• [Aufgabenstellung]
A. Aus welchen Gründen wird laut dem Ausgangstext nachts der Schalter an der Steckerleiste umgelegt? Antworte in ein bis drei Sätzen.
B. Was könnte laut der Antwort im Ausgangstext auf Dauer passieren, wenn die Steckerleiste nachts ausgeschaltet wird?
C. Gib die Stelle im Ausgangstext zwischen „## tschirpi (22.“ und „den Strom ab.“ einschließlich wortgetreu wieder.

++++ Ausgangstext ++++

# Nächtliches ausschalten an der Steckerleiste - auf Dauer schädlich?



## tschirpi (22. Februar 2016)

*Nächtliches ausschalten an der Steckerleiste - auf Dauer schädlich?*

Huhu liebe Forengemeinde,

Ich hoffe das hier ist das richtige Unterforum.

Folgende Situation:

Mein PC steht im Schlafzimmer, Stromanschluss ist eine Steckerleiste in der Netzteil, Monitore, Repeater stecken. Aufgrund meiner paranoiden Vorstellung, die Strahlung würde mich nachts belasten und aufgrund der Tatsache das die grünen LED-Lämpchen an der Steckerleiste beim schlafen stören, lege ich von Beginn an den Schalter an der Steckerleiste um, schalte also den Strom ab. 

Den Schalter am Netzteil lasse ich auf "Ein".

-> Ist das denn eigentlich auf dauer schädlich, sollte ich das nicht machen? Ist meine Vorstellung ich könnte massiver Strahlung ausgesetzt sein falsch? 

Danke und lieben Gruß

Tschirp


----------



## -Shorty- (22. Februar 2016)

*AW: Nächtliches ausschalten an der Steckerleiste - auf Dauer schädlich?*

Naja, stellt kein Problem dar, auf Dauer könnte die Bios-Batterie leer gehen, ist aber auch nur 1-2 € teuer.

++++ Datenabschnitt ++++

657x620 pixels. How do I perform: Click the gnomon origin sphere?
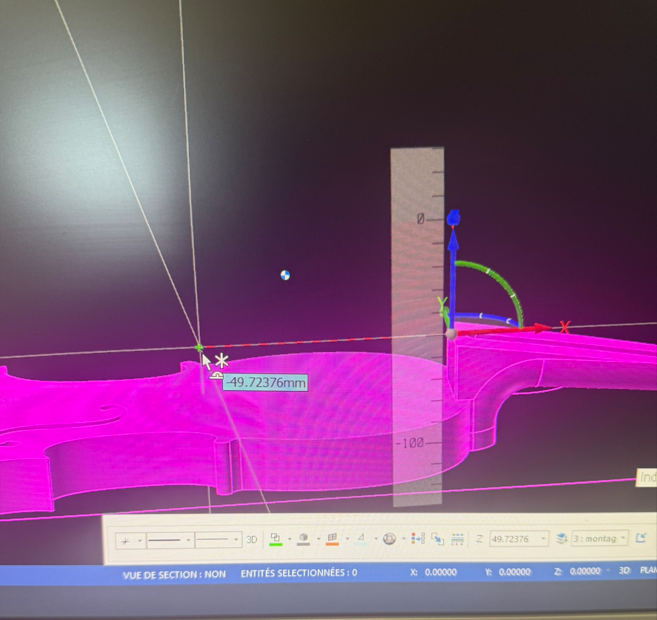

++++

• [Lösungen]
A. Es gibt zwei Gründe. Zum einen besteht die Vorstellung, die Strahlung könnte nachts belasten. Zum anderen stören die grünen LED-Lämpchen an der Steckerleiste beim Schlafen.

B. Die Bios-Batterie könnte leer gehen.

C.
## tschirpi (22. Februar 2016)

*Nächtliches ausschalten an der Steckerleiste - auf Dauer schädlich?*

Huhu liebe Forengemeinde,

Ich hoffe das hier ist das richtige Unterforum.

Folgende Situation:

Mein PC steht im Schlafzimmer, Stromanschluss ist eine Steckerleiste in der Netzteil, Monitore, Repeater stecken. Aufgrund meiner paranoiden Vorstellung, die Strahlung würde mich nachts belasten und aufgrund der Tatsache das die grünen LED-Lämpchen an der Steckerleiste beim schlafen stören, lege ich von Beginn an den Schalter an der Steckerleiste um, schalte also den Strom ab.